Before I was sentenced to 30 years in prison for possessing and growing marijuana, I was very politically active. I was so involved in the political process that I was elected as a state representative in the 2012 presidential election. This was after my arrest, but before my conviction, so I still have the right to vote.
While in prison, I was stripped of my right to vote, and I still can’t vote while on parole. Once I complete my parole, I can go through the cumbersome process of filing a petition to have my voting rights restored.
When it comes to felon voting, rules vary by state. The vast majority of states do not allow you to vote in prison.
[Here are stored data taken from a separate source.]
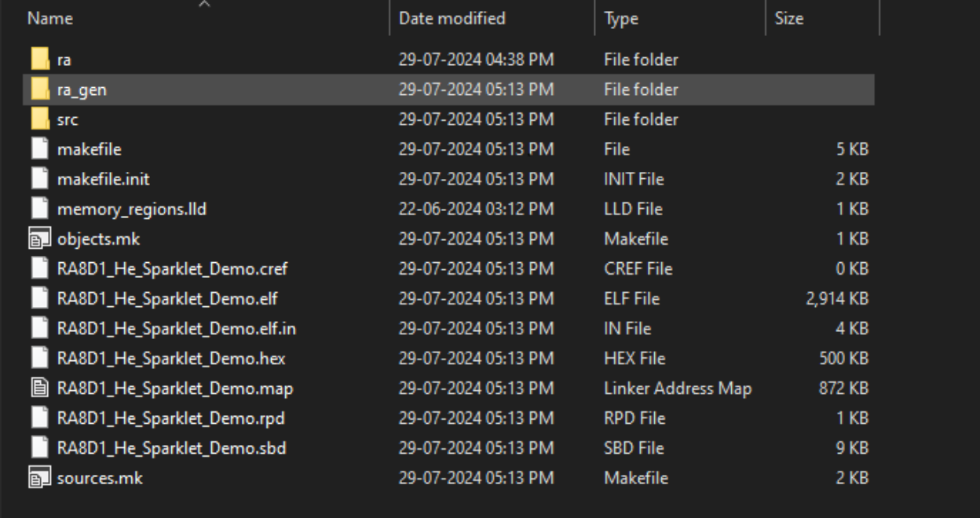980x518 pixels.
Task: Click the Size column header
Action: pyautogui.click(x=788, y=18)
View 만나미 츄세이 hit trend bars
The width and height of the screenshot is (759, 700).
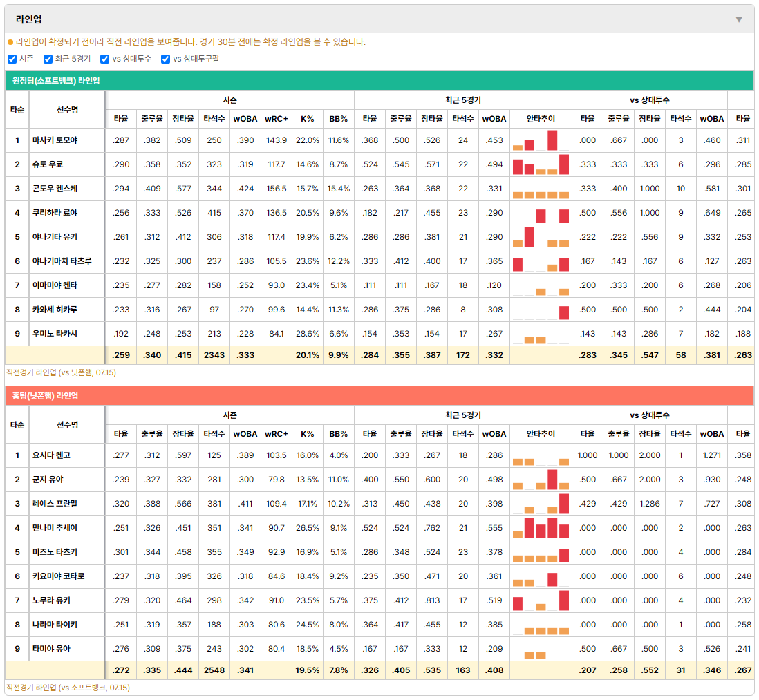point(541,528)
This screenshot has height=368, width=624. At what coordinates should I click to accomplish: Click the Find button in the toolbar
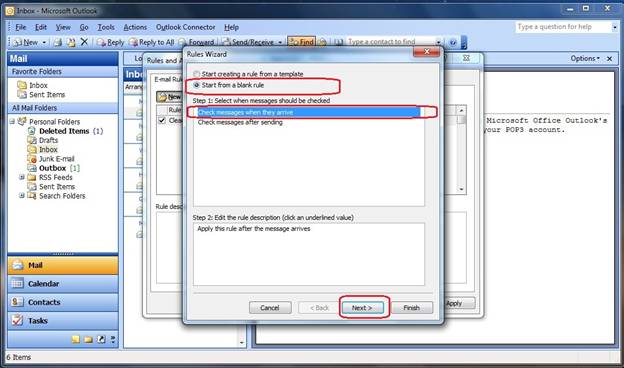pyautogui.click(x=301, y=42)
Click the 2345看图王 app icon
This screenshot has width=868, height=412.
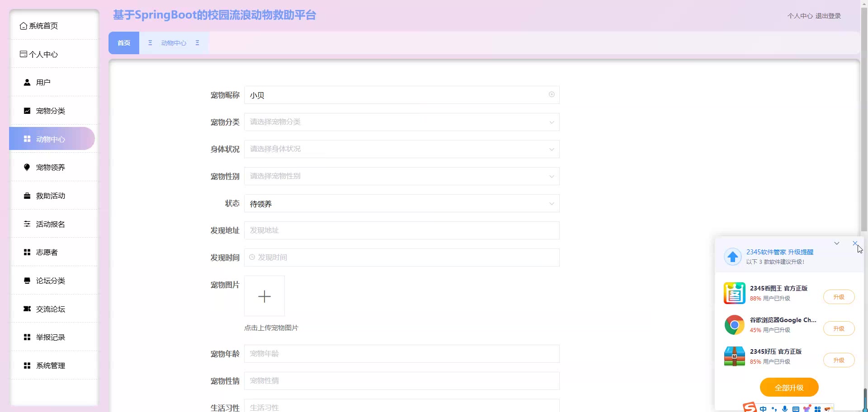(x=734, y=293)
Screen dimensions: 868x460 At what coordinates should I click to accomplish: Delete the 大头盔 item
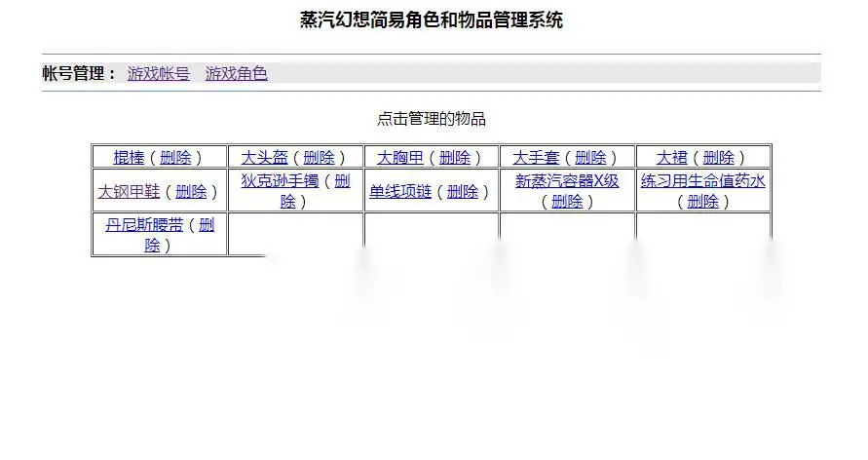(x=319, y=158)
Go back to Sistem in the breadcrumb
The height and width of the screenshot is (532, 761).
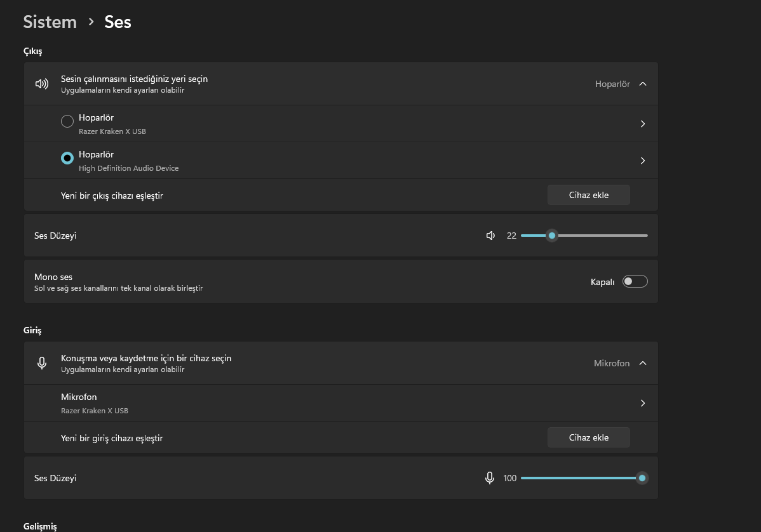tap(50, 22)
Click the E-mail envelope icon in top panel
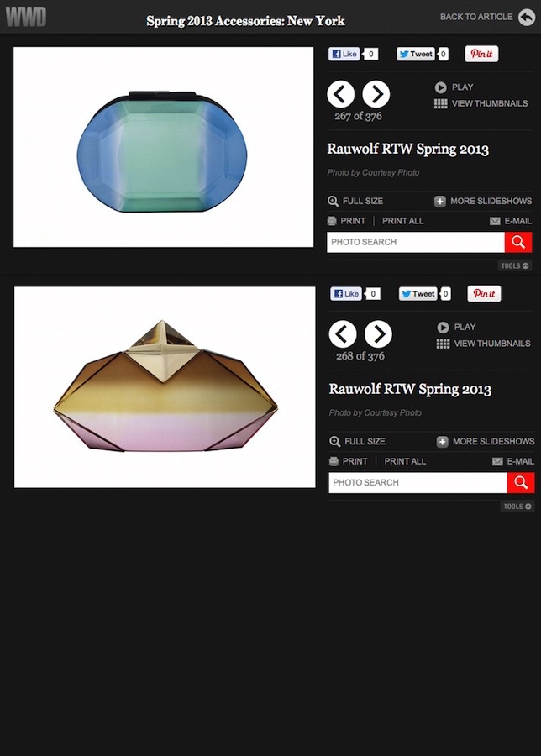Image resolution: width=541 pixels, height=756 pixels. 495,221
Maine and Vermont are the exceptions.
I am very interested in this topic, after studying The History Behind National Voting Laws For felons, most states still accept voting restrictions on criminals.
While our society is evolving, it is still permissible to discriminate against felons because they believe their opinions don’t matter or are somehow dangerous to the electoral process even after serving their sentence.
This blog post will cover:
- Why prisoners should be allowed to vote
- why prisoners can’t vote
- Can I vote after getting out of prison?
Why prisoners should be allowed to vote
The idea of prisoners voting may seem crazy, but it’s actually many constitutional virtues. Denying prisoners the right to vote violates an ideal that was so important to our founders—the concept of self-government.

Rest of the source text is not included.